POST /flare/v1/workers/register
Authorization: Bearer <api_key>
Content-Type: application/json

Body

FieldTypeRequiredDescription
worker_idstringYesUnique identifier for this worker process.
queuesarray of stringsYesQueues this worker will poll. At least one entry required.
job_typesarray of stringsYesJob type names this worker can execute.
hostnamestringNoMachine hostname, used for observability in the dashboard.
sdk_versionstringNoSDK version string, used for compatibility tracking.
recurring_schedulesarrayNoRecurring job schedules to upsert on the server. See below.

recurring_schedules item

FieldTypeRequiredDescription
job_typestringYesJob type name, used as the recurring job ID prefix (rjob_{job_type}).
cron_expressionstringYesCron expression.
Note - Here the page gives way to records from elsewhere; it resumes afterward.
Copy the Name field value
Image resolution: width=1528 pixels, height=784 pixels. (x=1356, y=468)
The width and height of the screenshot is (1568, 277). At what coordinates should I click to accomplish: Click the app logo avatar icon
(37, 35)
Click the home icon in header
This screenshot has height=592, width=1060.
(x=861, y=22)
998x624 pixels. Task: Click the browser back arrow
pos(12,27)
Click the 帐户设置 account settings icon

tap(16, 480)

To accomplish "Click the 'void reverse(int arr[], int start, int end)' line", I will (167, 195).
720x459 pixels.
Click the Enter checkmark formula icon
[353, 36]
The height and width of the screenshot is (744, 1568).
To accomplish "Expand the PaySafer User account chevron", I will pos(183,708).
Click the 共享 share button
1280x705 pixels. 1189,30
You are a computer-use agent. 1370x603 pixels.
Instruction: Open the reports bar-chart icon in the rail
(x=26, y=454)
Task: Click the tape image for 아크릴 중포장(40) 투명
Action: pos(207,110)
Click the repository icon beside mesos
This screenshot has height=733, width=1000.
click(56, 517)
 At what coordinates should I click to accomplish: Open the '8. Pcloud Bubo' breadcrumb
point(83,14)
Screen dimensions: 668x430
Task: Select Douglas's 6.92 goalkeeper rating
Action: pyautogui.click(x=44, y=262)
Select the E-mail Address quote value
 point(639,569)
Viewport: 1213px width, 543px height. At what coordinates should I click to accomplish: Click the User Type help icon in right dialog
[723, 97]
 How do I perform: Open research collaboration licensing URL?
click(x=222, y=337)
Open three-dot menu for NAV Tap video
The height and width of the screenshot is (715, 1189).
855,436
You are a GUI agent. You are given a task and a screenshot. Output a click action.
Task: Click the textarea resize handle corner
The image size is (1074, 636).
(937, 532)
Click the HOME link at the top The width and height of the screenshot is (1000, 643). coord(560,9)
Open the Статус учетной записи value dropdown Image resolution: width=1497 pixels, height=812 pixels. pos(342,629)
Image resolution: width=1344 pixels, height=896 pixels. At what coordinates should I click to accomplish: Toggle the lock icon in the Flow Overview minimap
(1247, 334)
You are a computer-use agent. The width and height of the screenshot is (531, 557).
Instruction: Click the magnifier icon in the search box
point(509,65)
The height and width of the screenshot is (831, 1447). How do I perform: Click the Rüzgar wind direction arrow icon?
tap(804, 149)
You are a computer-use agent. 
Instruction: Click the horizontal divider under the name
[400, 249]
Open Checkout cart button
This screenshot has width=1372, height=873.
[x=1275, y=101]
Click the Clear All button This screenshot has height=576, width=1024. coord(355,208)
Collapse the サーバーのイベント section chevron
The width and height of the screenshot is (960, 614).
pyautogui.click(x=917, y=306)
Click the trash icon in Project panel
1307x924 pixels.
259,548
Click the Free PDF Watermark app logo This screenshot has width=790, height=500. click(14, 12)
Accepts the standard 5-field format or the 6-field format with an optional seconds field (parsed by the Cronos library — see its format spec for the full grammar).
queuestringNoQueue to enqueue into. Defaults to "default".
timezonestringNoIANA timezone for cron evaluation. Defaults to UTC.
max_attemptsintegerNoOverride max attempts for enqueued jobs.
timeout_secondsintegerNoOverride timeout for enqueued jobs.

Example

{
"worker_id": "wrk_prod-host-01_12345_a1b2c3d4",
"queues": ["default", "email"],
"job_types": ["email.send", "report.generate"],
"hostname": "prod-host-01",
"sdk_version": "0.1.0-beta.1",
"recurring_schedules": [
{
"job_type": "report.generate",
"cron_expression": "0 3 * * *",
"queue": "default",
"timezone": "America/New_York"
}
]
}

Response

200 OK

{ "status": "registered" }

Errors

StatusCodeCondition
400invalid_requestValidation failed (missing worker_id, empty queues, etc.)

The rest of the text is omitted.